Once at the top, you can admire the view and the Pomarance Archipelago appears in all its mysterious splendour: a sea of wooded hills everywhere, and in the middle of this sea, atolls of houses, Micciano, Querceto, Canneto, Serrazzano, rise up.

We set off again and entered the first section of dirt road, about ten kilometres through the forest, small rips and ups and downs, then a long flat stretch.

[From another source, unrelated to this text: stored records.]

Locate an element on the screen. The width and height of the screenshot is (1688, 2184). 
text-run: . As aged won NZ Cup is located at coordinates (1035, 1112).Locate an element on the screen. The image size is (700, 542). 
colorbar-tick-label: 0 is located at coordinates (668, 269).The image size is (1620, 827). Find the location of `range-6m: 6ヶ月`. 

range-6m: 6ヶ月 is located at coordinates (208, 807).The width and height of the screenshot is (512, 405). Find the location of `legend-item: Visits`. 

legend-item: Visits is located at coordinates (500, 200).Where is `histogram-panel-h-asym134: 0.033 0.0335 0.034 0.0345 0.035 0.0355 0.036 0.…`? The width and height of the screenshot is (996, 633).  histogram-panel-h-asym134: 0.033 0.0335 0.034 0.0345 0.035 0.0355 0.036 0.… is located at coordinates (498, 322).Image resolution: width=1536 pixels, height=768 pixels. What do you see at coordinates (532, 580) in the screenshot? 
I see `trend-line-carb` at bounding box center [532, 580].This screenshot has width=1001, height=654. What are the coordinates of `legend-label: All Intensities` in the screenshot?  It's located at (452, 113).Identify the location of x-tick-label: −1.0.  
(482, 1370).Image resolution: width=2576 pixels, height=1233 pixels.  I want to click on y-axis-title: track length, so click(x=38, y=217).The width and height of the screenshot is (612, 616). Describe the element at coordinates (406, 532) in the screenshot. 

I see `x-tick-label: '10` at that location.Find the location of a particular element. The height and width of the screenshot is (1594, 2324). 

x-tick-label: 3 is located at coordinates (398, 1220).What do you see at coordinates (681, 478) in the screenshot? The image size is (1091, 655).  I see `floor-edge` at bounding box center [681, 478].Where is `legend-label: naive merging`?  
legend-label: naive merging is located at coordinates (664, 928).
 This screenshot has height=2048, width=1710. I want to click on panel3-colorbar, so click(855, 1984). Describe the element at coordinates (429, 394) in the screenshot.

We could mistake this place for being in Yellowstone for how out of this world we are, except that here the rocks that form the gravel on which our wheels run are not yellow, but grey, almost volcanic.

At a crossroads we split up, some taking the short route, others the medium. I chose the middle one. There are two ways of doing this, cycling in a group or alone.

It is always nice to have company when discovering new places, to exchange jokes and opinions, to share tiredness and fun. But sometimes it is also nice to plunge into an unknown world alone, to find your own rhythm, to listen only to your heart and the sounds that this new world has to offer.

So I galloped to the first checkpoint at Querceto, another crystalline atoll, stamped my passport and set off again. A long flat stretch awaited me, where I caught my breath before the dirt road that takes me to Canneto and then to Serrazzano, the second and final checkpoint of the medium route. There I met up with other explorers and together we approached Larderello, with its environmental art installations, its sulphurous smell, and the impression of cycling through a steampunk novel. Beyond the town founded by François Jacques de Larderel, Pomarance appears on its hill, the centre of this strange archipelago of forests and villages, the base camp of our adventure in this mysterious and fascinating world. We had a short distance left and almost unconsciously we slowed down. Soon we reached the square where the others were waiting for us, Cesare with the pasta party, the ultra daredevils who arrived before us anyway, Stefano asked us if we had found all the checkpoints, Paolo (Bettini, double world champion and Olympic champion) asked us how his Strade Grigie were.

But not yet, in a little while. At that moment, all we could think about was enjoying the final stages of this extraordinary journey through the Pomarance archipelago.